U. S. Nuclear Regulatory Commission Attachment 1 3F0611-02 Page 35 of 35 environmental impacts.

Therefore, the proposed amendment does not involve a significant change in the types or significant increase in the amounts of any effluent that may be released offsite nor does it involve a significant increase in individual or cumulative occupational radiation exposure.

7.0 APPLICABLE REGULATORY REOUIREMENTS/CRITERIA The proposed changes have been evaluated to determine whether applicable regulations and requirements continue to be met.

CR-3 has determined that the proposed changes do not require any exemptions or relief from regulatory requirements and do not adversely affect conformance with any regulatory requirements differently than described in the CR-3 Final Safety Analysis Report. The exemption to 10 CFR 50 Appendix K, Item I.D. 1, requirements for single failure considerations is being deleted due to a modification to the plant that will adequately provide the boron precipitation mitigation function and is designed to remain functional even with a single failure condition.

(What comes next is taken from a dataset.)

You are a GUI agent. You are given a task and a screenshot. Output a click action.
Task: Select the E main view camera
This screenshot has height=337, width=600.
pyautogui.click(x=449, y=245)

This LAR will not reduce the effectiveness of the safety related systems, structures, or components and will not require the plant to operate outside of analyzed limits. Therefore, based on the considerations discussed above:

1) There is reasonable assurance that the health and safety of the public will not be endangered by operation in the proposed manner;
2) Such activities will be conducted in compliance with the Commission's regulations; and
3) Issuance of the amendment will not be inimical to the common defense and security or to the health and safety of the public.